A Jewish jeweller's assistant from New York goes to Hollywood to learn from his uncle in the movie business, but falls in love, unwittingly, with his mistress. Returning broken-hearted to New York to work at his hoodlum brother's nightclub, he acquires a new confidence and puts his past romance behind him. Until...

Review:

A story so familiar by now it borders on banality, narrated in avuncular tones by its creator, this love song for the studio era stalls halfway through, as if tired of making movie star references, and returns prodigal son-like to the Big Apple, where Eisenberg's character undergoes an unconvincing transformation into a smooth-talking businessman. The echoes of Bullets over Broadway are all too discernible, but the momentum just isn't there. Clearly Woody's most expensive film in ages, shot by Vittorio Storaro in perpetual magic hour light, it looks a treat, but the Jewish jokes come and go raising the odd laugh, while Carell impresses as the big shot agent from Hollywood, and we squirm and yawn at yet another actor's attempt to be Woody's idea of how he would like to see himself.

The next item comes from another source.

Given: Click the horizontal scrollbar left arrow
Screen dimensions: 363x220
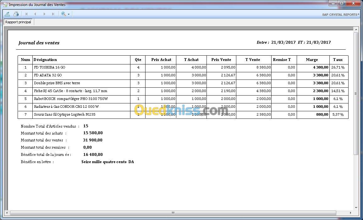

It has also got some of the laziest writing-directing in some time, even on Woody's terms: a Hollywood cocktail party at which nobody smokes, and it is unlikely they were using the phrase 'heads up', to mean advance warning, in the 1930s. Once again, knowledge of the director's own biography makes the cavalier playing around behind loved-ones' backs sit uncomfortably on the screen, and here at least he has the good taste to leave his hero, Joe Lampton-style, wanting something more.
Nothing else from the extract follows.